§ TASK STATEMENT: Return all of the lines below exactly as they are.

§ Dataset entries:
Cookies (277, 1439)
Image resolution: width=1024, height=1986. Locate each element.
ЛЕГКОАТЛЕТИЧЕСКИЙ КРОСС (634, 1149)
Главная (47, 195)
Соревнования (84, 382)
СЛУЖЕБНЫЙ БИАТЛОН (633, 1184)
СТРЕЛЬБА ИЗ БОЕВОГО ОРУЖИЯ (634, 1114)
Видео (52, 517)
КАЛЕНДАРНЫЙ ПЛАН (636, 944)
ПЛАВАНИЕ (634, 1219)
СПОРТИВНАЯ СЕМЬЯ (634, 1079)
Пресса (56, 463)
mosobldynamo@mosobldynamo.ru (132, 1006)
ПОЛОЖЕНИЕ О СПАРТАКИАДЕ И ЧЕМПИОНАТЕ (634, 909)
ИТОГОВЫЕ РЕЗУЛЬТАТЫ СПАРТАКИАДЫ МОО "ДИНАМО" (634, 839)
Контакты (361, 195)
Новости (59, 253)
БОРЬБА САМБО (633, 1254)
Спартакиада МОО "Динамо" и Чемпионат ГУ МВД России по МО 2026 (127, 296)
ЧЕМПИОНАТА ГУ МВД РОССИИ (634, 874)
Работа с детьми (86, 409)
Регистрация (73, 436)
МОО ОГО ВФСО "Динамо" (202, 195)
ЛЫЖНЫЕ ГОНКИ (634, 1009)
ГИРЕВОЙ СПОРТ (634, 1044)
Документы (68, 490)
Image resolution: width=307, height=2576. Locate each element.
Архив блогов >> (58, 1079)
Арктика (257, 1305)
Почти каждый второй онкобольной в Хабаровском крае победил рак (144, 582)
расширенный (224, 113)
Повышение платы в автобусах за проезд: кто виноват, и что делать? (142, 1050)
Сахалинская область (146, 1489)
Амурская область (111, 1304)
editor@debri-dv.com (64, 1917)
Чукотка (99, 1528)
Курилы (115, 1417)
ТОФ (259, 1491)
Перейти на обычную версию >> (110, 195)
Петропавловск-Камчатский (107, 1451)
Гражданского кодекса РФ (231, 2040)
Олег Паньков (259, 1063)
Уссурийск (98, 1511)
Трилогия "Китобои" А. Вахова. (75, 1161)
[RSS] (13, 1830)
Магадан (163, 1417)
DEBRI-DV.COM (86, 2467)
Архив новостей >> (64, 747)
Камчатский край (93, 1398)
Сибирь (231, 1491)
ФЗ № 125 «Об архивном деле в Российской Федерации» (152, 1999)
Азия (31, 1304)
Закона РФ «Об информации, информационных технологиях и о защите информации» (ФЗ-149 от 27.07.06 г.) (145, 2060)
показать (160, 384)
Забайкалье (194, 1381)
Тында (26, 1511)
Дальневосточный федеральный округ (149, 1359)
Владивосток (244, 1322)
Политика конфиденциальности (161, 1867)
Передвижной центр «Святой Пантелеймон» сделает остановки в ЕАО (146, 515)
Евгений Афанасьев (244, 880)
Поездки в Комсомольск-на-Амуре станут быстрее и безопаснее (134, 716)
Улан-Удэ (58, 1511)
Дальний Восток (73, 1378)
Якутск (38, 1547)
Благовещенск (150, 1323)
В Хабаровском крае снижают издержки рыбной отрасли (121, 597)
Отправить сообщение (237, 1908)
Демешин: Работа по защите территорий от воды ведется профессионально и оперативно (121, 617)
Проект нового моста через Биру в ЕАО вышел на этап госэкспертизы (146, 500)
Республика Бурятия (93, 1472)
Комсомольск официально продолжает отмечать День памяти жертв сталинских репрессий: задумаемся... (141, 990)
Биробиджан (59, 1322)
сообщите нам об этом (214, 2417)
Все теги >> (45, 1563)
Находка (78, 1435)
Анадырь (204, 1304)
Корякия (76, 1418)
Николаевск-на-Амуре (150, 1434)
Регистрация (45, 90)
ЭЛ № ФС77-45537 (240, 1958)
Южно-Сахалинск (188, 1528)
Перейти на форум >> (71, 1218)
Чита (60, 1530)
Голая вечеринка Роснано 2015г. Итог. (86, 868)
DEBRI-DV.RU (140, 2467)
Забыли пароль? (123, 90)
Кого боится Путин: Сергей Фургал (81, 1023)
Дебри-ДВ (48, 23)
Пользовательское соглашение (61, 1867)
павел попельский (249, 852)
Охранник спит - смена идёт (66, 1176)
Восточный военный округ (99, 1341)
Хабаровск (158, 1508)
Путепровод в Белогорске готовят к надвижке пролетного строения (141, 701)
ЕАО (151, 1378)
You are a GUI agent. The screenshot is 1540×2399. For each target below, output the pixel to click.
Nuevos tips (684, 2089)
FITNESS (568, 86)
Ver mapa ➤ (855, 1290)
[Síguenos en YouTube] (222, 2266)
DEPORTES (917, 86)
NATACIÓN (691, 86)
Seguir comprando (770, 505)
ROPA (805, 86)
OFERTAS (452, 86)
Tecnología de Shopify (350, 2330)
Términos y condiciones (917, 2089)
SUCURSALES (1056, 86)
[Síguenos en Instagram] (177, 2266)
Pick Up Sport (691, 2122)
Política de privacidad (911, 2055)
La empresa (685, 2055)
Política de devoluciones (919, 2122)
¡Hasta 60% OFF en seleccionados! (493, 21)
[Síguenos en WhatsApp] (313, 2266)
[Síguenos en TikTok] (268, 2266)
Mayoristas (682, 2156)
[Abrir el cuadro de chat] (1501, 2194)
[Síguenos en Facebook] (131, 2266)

§ FINAL ANSWER:
Cookies (277, 1439)
Image resolution: width=1024, height=1986. Locate each element.
ЛЕГКОАТЛЕТИЧЕСКИЙ КРОСС (634, 1149)
Главная (47, 195)
Соревнования (84, 382)
СЛУЖЕБНЫЙ БИАТЛОН (633, 1184)
СТРЕЛЬБА ИЗ БОЕВОГО ОРУЖИЯ (634, 1114)
Видео (52, 517)
КАЛЕНДАРНЫЙ ПЛАН (636, 944)
ПЛАВАНИЕ (634, 1219)
СПОРТИВНАЯ СЕМЬЯ (634, 1079)
Пресса (56, 463)
mosobldynamo@mosobldynamo.ru (132, 1006)
ПОЛОЖЕНИЕ О СПАРТАКИАДЕ И ЧЕМПИОНАТЕ (634, 909)
ИТОГОВЫЕ РЕЗУЛЬТАТЫ СПАРТАКИАДЫ МОО "ДИНАМО" (634, 839)
Контакты (361, 195)
Новости (59, 253)
БОРЬБА САМБО (633, 1254)
Спартакиада МОО "Динамо" и Чемпионат ГУ МВД России по МО 2026 (127, 296)
ЧЕМПИОНАТА ГУ МВД РОССИИ (634, 874)
Работа с детьми (86, 409)
Регистрация (73, 436)
МОО ОГО ВФСО "Динамо" (202, 195)
ЛЫЖНЫЕ ГОНКИ (634, 1009)
ГИРЕВОЙ СПОРТ (634, 1044)
Документы (68, 490)
Image resolution: width=307, height=2576. Locate each element.
Архив блогов >> (58, 1079)
Арктика (257, 1305)
Почти каждый второй онкобольной в Хабаровском крае победил рак (144, 582)
расширенный (224, 113)
Повышение платы в автобусах за проезд: кто виноват, и что делать? (142, 1050)
Сахалинская область (146, 1489)
Амурская область (111, 1304)
editor@debri-dv.com (64, 1917)
Чукотка (99, 1528)
Курилы (115, 1417)
ТОФ (259, 1491)
Перейти на обычную версию >> (110, 195)
Петропавловск-Камчатский (107, 1451)
Гражданского кодекса РФ (231, 2040)
Олег Паньков (259, 1063)
Уссурийск (98, 1511)
Трилогия "Китобои" А. Вахова. (75, 1161)
[RSS] (13, 1830)
Магадан (163, 1417)
DEBRI-DV.COM (86, 2467)
Архив новостей >> (64, 747)
Камчатский край (93, 1398)
Сибирь (231, 1491)
ФЗ № 125 «Об архивном деле в Российской Федерации» (152, 1999)
Азия (31, 1304)
Закона РФ «Об информации, информационных технологиях и о защите информации» (ФЗ-149 от 27.07.06 г.) (145, 2060)
показать (160, 384)
Забайкалье (194, 1381)
Тында (26, 1511)
Дальневосточный федеральный округ (149, 1359)
Владивосток (244, 1322)
Политика конфиденциальности (161, 1867)
Передвижной центр «Святой Пантелеймон» сделает остановки в ЕАО (146, 515)
Евгений Афанасьев (244, 880)
Поездки в Комсомольск-на-Амуре станут быстрее и безопаснее (134, 716)
Улан-Удэ (58, 1511)
Дальний Восток (73, 1378)
Якутск (38, 1547)
Благовещенск (150, 1323)
В Хабаровском крае снижают издержки рыбной отрасли (121, 597)
Отправить сообщение (237, 1908)
Демешин: Работа по защите территорий от воды ведется профессионально и оперативно (121, 617)
Проект нового моста через Биру в ЕАО вышел на этап госэкспертизы (146, 500)
Республика Бурятия (93, 1472)
Комсомольск официально продолжает отмечать День памяти жертв сталинских репрессий: задумаемся... (141, 990)
Биробиджан (59, 1322)
сообщите нам об этом (214, 2417)
Все теги >> (45, 1563)
Находка (78, 1435)
Анадырь (204, 1304)
Корякия (76, 1418)
Николаевск-на-Амуре (150, 1434)
Регистрация (45, 90)
ЭЛ № ФС77-45537 (240, 1958)
Южно-Сахалинск (188, 1528)
Перейти на форум >> (71, 1218)
Чита (60, 1530)
Голая вечеринка Роснано 2015г. Итог. (86, 868)
DEBRI-DV.RU (140, 2467)
Забыли пароль? (123, 90)
Кого боится Путин: Сергей Фургал (81, 1023)
Дебри-ДВ (48, 23)
Пользовательское соглашение (61, 1867)
павел попельский (249, 852)
Охранник спит - смена идёт (66, 1176)
Восточный военный округ (99, 1341)
Хабаровск (158, 1508)
Путепровод в Белогорске готовят к надвижке пролетного строения (141, 701)
ЕАО (151, 1378)
You are a GUI agent. The screenshot is 1540×2399. For each target below, output the pixel to click.
Nuevos tips (684, 2089)
FITNESS (568, 86)
Ver mapa ➤ (855, 1290)
[Síguenos en YouTube] (222, 2266)
DEPORTES (917, 86)
NATACIÓN (691, 86)
Seguir comprando (770, 505)
ROPA (805, 86)
OFERTAS (452, 86)
Tecnología de Shopify (350, 2330)
Términos y condiciones (917, 2089)
SUCURSALES (1056, 86)
[Síguenos en Instagram] (177, 2266)
Pick Up Sport (691, 2122)
Política de privacidad (911, 2055)
La empresa (685, 2055)
Política de devoluciones (919, 2122)
¡Hasta 60% OFF en seleccionados! (493, 21)
[Síguenos en WhatsApp] (313, 2266)
[Síguenos en TikTok] (268, 2266)
Mayoristas (682, 2156)
[Abrir el cuadro de chat] (1501, 2194)
[Síguenos en Facebook] (131, 2266)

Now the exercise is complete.